The bottom line is that good cultural management promotes social and community cohesion, provides opportunities for inclusion of local talent and creativity but most importantly creates a basis for a vibrant creative economy.
Arts Access can be discussed at two levels. The first is at the level of education and the second at the level of public policy and provision of infrastructure. Of course it must be emphasised that in our environment and circumstances, it is pertinent that we continually build the capacity and capability of politicians and political office holders to understand the importance of putting the arts and culture in their right places in the processes of governance and nation building.
At the level of education, we need to improve on the current state of the ‘Arts in Education’ in the country to aid appropriate orientation of young people who are the leaders of tomorrow and need to be rounded and confident citizens. The last I heard, History and the Arts have been removed from the curriculum at public primary and maybe secondary school level. We need an education system that can detect creative and intellectual potential in our young for future nurturing.
also with regard to ‘arts education’, i have always maintained that the current curriculum in our arts training institutions is deficient and dysfunctional in that subjects such as marketing, proposal writing, budgeting, the areas that arm the artist with the requisite skills that will enable him or her to compete effectively as a professional in the challenging Nigerian economy are not taught. Subject for another day.
In nations where citizens live to work, the Arts, Culture and Tourism are seen as an “add on” in policy making and resource allocation because most people neither have the time nor the resources to engage in leisure activities and recreation. In those environments, culture is perceived mainly in folk and traditional terms with States’ Councils for Arts and Culture promoting ‘Airport Art’ that produce ‘grass skirts and War Dances’ for visiting dignitaries and the like whilst Leisure and Entertainment tend to be in bars and recreation in parties and other celebrations that engage artists in ‘Entertainment’, blurring the lines between serious Art and Entertainment.
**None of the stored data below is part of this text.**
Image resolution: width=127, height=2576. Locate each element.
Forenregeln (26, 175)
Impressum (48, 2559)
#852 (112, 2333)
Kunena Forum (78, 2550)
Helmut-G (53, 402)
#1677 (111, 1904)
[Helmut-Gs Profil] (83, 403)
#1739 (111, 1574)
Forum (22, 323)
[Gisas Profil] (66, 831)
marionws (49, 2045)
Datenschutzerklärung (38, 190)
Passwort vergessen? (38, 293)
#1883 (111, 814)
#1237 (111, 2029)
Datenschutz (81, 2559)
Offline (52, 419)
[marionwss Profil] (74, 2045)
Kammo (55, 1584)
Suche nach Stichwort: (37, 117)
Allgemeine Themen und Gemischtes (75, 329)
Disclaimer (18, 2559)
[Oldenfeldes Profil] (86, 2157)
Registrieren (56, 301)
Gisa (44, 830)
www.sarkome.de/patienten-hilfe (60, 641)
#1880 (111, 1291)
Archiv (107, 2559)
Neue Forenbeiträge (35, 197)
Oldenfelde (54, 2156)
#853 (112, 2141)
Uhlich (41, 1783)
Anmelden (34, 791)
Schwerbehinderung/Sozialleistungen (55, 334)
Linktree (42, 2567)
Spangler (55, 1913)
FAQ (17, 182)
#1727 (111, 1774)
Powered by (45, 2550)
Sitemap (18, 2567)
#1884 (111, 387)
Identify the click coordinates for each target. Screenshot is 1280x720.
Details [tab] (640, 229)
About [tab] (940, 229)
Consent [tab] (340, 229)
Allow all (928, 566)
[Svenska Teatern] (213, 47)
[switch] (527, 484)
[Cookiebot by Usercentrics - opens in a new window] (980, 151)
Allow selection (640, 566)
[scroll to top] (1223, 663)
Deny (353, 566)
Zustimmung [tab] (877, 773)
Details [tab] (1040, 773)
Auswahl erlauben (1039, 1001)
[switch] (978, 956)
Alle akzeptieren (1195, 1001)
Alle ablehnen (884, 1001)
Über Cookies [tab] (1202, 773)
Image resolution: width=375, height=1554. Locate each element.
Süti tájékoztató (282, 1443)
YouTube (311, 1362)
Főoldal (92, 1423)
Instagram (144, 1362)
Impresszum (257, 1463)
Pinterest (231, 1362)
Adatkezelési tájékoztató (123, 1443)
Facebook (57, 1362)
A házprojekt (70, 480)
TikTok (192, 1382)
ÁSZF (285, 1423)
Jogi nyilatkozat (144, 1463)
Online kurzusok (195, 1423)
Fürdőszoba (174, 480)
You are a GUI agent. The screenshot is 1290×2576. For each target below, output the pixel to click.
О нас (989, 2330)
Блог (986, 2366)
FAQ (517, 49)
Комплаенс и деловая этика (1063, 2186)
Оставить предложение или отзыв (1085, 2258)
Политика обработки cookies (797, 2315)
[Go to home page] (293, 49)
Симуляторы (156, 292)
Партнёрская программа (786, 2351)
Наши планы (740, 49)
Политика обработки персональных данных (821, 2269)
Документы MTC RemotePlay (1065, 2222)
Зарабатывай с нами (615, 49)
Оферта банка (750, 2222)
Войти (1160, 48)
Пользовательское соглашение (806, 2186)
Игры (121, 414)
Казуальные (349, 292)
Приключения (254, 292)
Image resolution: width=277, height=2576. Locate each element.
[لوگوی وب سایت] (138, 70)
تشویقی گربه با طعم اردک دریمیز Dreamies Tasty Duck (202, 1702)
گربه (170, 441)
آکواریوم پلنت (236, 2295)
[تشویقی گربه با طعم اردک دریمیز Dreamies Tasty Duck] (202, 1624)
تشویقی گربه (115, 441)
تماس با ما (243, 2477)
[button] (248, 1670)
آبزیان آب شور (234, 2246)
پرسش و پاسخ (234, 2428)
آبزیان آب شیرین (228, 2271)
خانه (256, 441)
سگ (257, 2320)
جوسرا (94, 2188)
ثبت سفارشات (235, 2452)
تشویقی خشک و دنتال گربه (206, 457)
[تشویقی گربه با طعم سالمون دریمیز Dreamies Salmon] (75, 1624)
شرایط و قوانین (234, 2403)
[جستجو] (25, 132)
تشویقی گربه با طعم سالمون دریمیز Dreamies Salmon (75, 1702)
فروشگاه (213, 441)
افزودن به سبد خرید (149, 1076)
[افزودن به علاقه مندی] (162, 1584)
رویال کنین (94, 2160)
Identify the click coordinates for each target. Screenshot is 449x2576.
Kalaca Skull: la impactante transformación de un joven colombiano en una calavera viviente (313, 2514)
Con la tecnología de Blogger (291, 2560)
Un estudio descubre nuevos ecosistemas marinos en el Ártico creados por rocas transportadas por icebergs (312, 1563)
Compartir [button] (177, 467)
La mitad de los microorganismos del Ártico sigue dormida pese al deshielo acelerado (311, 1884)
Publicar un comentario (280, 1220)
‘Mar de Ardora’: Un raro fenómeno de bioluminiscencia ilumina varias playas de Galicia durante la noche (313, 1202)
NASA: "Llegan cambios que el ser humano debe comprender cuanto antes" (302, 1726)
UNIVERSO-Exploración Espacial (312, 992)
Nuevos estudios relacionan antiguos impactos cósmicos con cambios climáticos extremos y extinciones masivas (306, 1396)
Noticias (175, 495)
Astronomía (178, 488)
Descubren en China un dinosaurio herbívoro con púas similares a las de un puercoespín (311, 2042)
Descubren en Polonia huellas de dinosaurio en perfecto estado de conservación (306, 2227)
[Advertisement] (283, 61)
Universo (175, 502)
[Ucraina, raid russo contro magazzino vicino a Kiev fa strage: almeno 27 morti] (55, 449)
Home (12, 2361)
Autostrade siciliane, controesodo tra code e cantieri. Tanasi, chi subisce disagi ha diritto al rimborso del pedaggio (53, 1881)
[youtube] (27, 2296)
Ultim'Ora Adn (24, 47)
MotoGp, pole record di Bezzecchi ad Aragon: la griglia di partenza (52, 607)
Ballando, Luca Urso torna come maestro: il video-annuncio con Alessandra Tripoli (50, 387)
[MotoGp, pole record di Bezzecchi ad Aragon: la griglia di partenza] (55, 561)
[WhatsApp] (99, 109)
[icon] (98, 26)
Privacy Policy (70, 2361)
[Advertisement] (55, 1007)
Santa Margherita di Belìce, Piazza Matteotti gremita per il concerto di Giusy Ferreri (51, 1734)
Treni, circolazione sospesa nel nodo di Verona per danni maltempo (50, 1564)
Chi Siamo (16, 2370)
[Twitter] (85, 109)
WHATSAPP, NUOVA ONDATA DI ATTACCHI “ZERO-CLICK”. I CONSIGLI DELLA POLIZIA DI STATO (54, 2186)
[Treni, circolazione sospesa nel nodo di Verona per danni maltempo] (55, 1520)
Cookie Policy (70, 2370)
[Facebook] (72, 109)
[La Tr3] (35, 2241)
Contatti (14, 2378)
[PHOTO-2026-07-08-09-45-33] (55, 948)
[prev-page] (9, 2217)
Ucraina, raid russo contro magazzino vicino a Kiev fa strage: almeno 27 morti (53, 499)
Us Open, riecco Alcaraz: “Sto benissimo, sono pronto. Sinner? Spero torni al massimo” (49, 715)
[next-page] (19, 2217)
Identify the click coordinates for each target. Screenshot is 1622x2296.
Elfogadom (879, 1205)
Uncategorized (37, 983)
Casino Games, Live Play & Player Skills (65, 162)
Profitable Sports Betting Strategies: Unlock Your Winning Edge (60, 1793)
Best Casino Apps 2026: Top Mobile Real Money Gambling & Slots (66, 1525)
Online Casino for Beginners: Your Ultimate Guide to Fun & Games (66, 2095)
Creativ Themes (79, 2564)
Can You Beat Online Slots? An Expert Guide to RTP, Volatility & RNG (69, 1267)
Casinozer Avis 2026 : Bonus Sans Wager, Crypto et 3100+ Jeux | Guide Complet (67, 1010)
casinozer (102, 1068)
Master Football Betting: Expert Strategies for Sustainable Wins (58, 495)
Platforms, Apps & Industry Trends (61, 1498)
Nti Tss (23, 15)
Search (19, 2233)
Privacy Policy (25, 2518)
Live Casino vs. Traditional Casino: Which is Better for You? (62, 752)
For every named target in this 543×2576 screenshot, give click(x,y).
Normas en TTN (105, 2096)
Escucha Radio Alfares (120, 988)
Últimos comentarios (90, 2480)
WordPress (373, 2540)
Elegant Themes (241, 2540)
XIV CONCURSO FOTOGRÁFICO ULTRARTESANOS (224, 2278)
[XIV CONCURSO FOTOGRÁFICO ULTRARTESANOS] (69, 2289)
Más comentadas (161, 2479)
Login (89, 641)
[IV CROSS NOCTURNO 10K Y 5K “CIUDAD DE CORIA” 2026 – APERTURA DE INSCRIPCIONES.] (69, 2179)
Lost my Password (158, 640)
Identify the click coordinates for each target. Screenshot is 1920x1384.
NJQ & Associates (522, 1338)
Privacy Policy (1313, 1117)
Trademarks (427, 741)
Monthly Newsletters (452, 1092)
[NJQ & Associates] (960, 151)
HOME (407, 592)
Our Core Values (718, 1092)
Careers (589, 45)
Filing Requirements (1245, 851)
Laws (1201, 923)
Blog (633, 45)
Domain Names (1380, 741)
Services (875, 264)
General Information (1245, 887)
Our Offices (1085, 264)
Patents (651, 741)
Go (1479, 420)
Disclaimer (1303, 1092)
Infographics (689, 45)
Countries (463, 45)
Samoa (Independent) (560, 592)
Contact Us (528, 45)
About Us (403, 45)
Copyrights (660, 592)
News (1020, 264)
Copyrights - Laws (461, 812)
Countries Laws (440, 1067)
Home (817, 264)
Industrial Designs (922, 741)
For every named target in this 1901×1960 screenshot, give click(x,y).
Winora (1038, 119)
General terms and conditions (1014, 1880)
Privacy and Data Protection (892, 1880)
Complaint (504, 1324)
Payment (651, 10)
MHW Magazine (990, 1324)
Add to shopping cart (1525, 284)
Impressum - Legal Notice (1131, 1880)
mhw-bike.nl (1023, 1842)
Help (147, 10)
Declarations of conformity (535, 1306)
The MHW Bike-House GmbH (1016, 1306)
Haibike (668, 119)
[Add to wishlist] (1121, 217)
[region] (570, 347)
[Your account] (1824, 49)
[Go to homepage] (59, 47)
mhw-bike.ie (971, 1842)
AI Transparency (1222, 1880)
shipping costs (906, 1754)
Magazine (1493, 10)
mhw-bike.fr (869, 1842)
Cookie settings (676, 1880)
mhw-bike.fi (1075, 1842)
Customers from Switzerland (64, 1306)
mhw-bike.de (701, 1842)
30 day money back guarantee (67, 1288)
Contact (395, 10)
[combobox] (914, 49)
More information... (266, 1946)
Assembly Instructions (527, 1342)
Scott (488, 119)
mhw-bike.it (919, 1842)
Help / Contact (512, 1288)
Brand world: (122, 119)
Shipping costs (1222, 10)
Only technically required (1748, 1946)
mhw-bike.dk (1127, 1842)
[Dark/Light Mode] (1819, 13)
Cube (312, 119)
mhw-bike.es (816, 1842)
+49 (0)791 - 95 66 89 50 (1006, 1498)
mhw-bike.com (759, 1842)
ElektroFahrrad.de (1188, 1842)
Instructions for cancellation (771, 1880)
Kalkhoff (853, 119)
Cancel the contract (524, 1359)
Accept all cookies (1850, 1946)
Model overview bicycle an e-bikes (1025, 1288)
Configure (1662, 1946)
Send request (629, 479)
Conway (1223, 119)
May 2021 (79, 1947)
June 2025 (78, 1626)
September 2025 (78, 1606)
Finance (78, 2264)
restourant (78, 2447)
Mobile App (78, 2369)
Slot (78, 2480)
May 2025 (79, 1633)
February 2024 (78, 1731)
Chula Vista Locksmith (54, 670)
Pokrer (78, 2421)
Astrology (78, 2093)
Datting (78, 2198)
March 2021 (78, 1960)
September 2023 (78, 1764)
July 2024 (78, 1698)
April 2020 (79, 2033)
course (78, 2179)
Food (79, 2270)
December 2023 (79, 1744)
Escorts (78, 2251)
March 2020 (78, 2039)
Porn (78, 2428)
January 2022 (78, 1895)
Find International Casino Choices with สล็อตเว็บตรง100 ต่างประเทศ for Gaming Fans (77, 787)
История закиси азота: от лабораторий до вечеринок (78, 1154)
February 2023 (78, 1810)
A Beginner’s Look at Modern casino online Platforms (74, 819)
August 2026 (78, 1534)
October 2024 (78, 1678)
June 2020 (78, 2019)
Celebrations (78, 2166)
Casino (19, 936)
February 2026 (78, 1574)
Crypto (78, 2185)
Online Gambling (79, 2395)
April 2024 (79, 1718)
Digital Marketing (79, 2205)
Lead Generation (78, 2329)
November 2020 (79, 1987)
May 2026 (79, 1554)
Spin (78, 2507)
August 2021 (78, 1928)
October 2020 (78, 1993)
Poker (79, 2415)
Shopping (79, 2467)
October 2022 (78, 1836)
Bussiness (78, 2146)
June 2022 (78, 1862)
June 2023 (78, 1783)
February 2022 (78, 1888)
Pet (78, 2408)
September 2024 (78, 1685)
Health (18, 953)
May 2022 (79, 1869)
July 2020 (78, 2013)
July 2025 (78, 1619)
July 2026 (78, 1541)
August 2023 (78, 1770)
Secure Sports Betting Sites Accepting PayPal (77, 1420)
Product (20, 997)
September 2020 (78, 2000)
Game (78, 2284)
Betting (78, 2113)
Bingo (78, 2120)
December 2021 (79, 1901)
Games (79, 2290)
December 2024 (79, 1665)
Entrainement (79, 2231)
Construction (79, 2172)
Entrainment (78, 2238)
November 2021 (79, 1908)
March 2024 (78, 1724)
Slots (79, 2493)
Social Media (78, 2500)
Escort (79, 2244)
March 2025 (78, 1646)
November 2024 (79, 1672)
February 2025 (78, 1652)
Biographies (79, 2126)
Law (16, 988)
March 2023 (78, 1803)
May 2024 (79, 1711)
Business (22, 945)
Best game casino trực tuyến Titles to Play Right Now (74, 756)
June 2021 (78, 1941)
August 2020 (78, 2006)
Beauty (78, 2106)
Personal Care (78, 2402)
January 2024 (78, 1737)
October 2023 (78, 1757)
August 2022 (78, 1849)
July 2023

The above characteristics are synonymous with underdevelopment and underscore the reason why people who live in ‘underdeveloped’ and ‘developing economies’ have shorter life spans than those who live in more ‘developed’ climes. Our elderly citizens are particularly disenfranchised in the Nigerian cultural environment.
In contrast, in places where the citizens work to live, the arts, culture and tourism are vibrant because they touch every segment of society, culture and cultural production is buoyant and the public and private sectors actively involved in the funding and propagation of culture because there are cultural constituencies whose needs have to be met in organised society.
The concept of the arts and culture as human right has currency in development. We must begin to deal seriously with issues of inclusion and access as we embark on the arduous tasks of ensuring good governance and sustainable development.